Resource Firms Bet on China Boom, not Roubini Gloom


"Famed market bear Nouriel Roubini may be talking down China, but resource firms are betting billions. . ."

Reuters, Nick Trevethan


Famed market bear Nouriel Roubini may be talking down China, but resource firms are betting billions that rapid urbanization and economic growth will soak up the country's massive infrastructure investment and prevent a hard landing.

"There is a meaningful probability of a hard landing in China after 2013," Roubini, closely followed by Wall Street because he predicted the U.S. housing meltdown.

But his dire warnings are at odds with the actions of raw material producers.

"(Australian) mining investment grew from $20 billion in 2009 to $50 billion in just a year, and that suggests the miners don't think Roubini's scenario will play out," said Ben Westmore, commodities economist at National Australia Bank.

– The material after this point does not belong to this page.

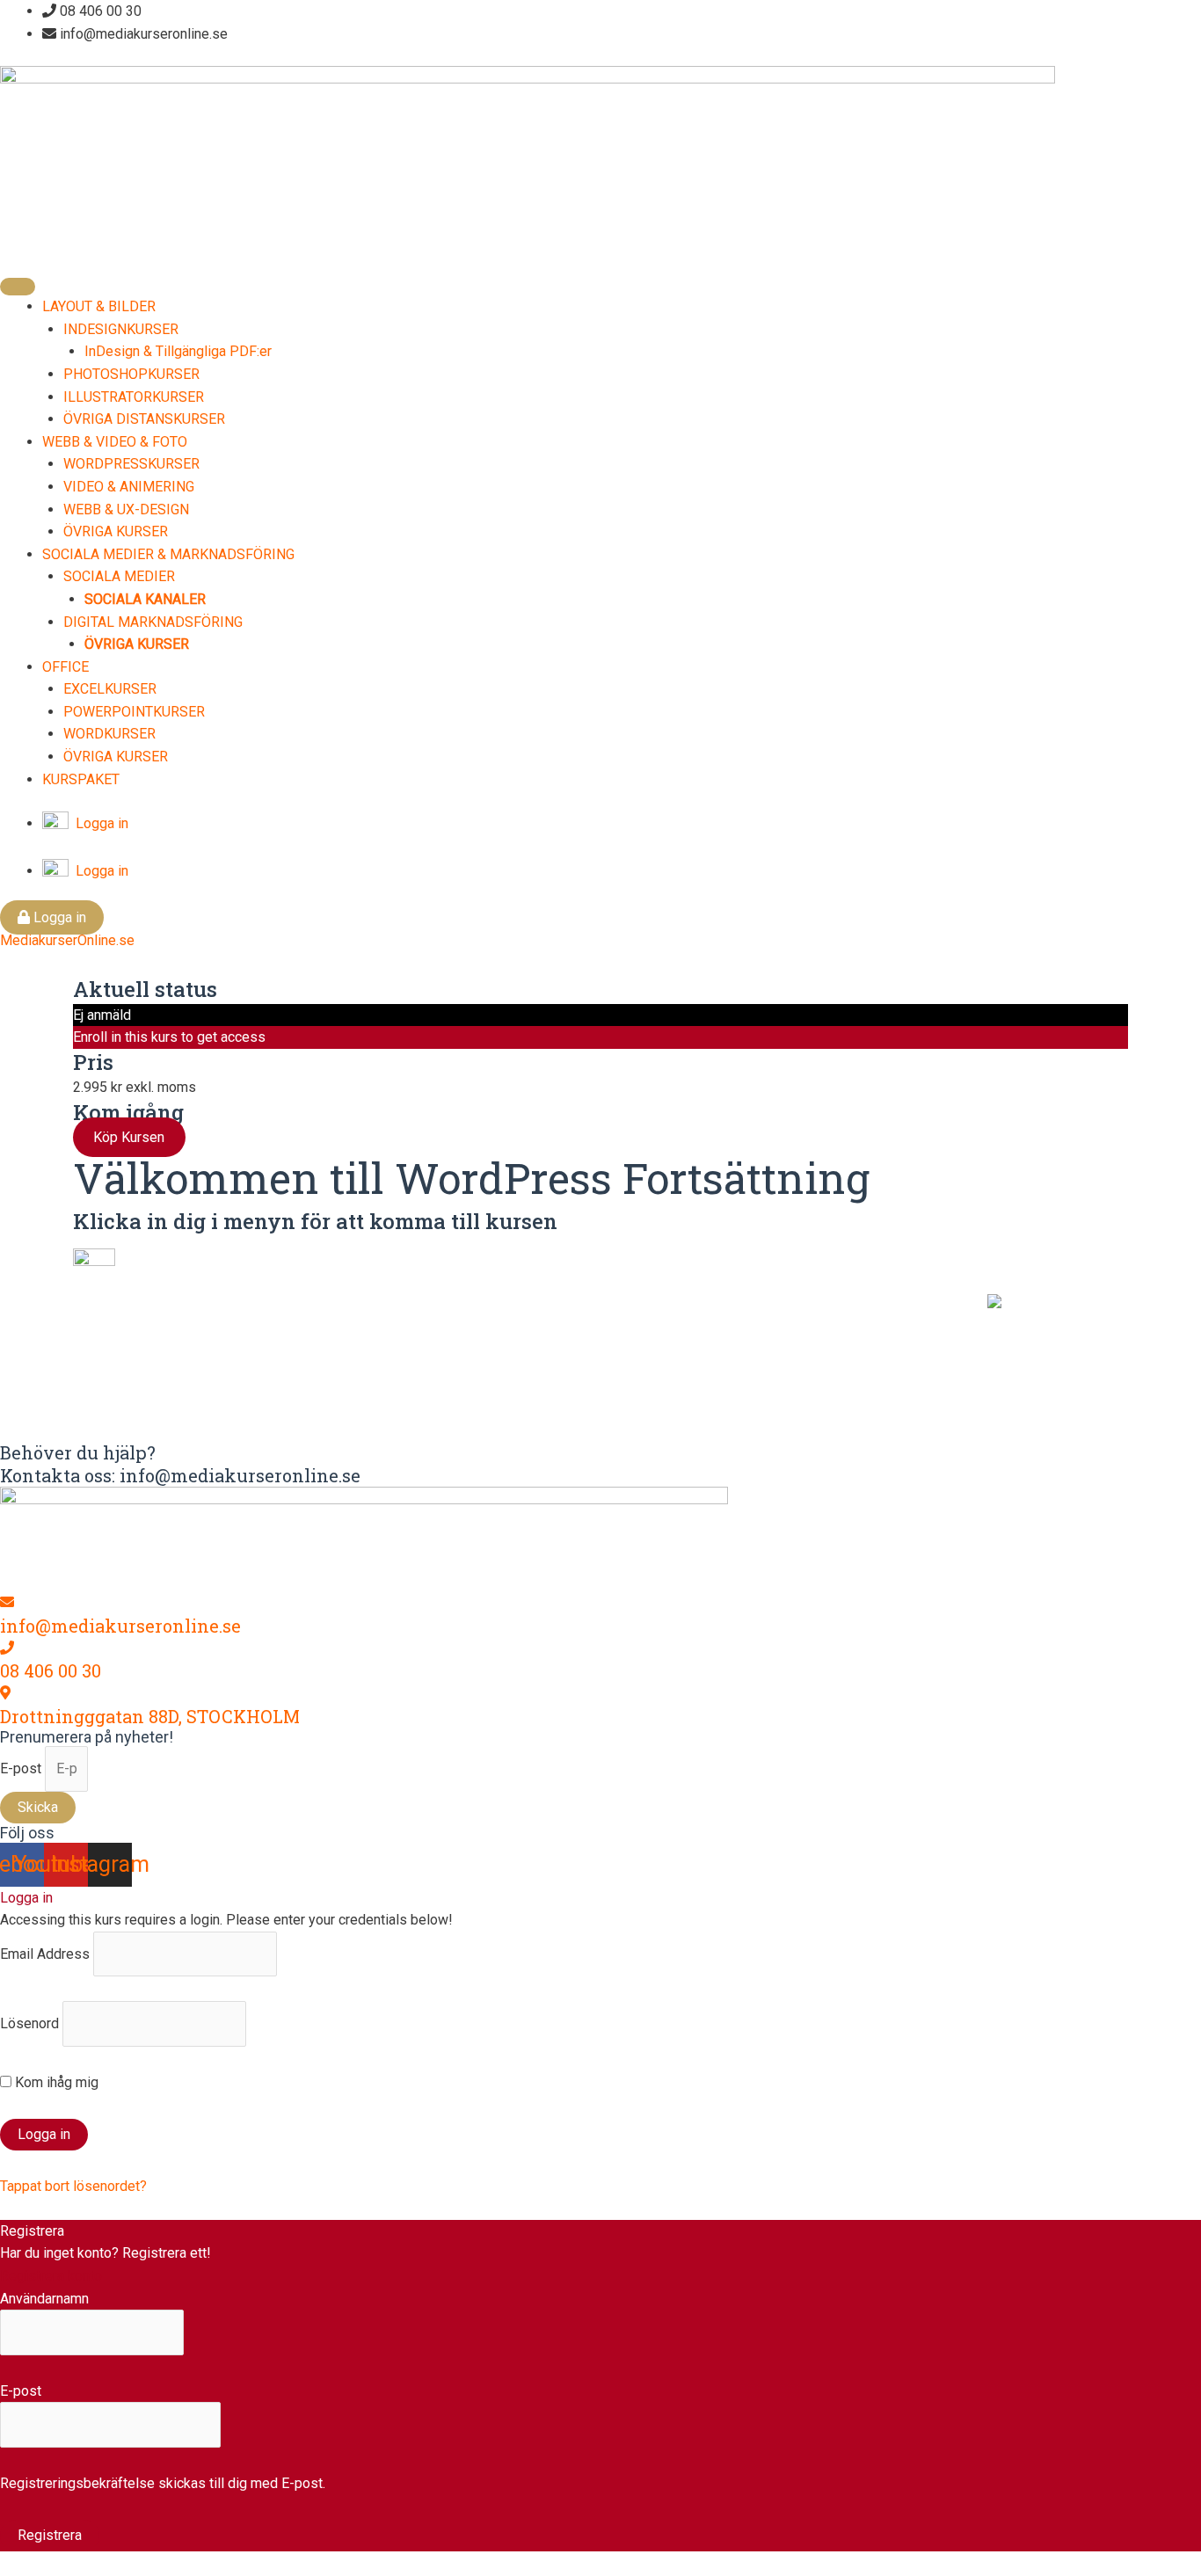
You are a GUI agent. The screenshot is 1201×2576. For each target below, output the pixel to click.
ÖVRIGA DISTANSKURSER (144, 419)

China's surging appetite created a commodity boom and a step-change for the market in the past seven years, with copper rising from around $2,500 to a series of record highs above $10,000 a ton, only briefly interrupted by the global financial crisis.

Iron ore prices have leapt to almost $200 a ton from $32 in 2004.

"The demand outlook continues to be strong with supply lagging elsewhere in the industry," Rio Tinto iron ore division head Sam Walsh said in a statement.

Already almost half of China's 1.34 billion population live in cities and towns, according to a census in April, up from 36.1 percent in 2000.

If that trend continues, over the next ten years around 200 million more Chinese rural inhabitants will need housing, workplaces and household goods.

"Some of these analysts take traditional free market supply-demand techniques and try to apply them to a socialist market economy. It just doesn't work," said Jonathan Barratt, managing director of Commodity Broking Services in Sydney.

"The massive amounts of infrastructure just to keep up with population growth even as it slows will mean any dip will be well supported."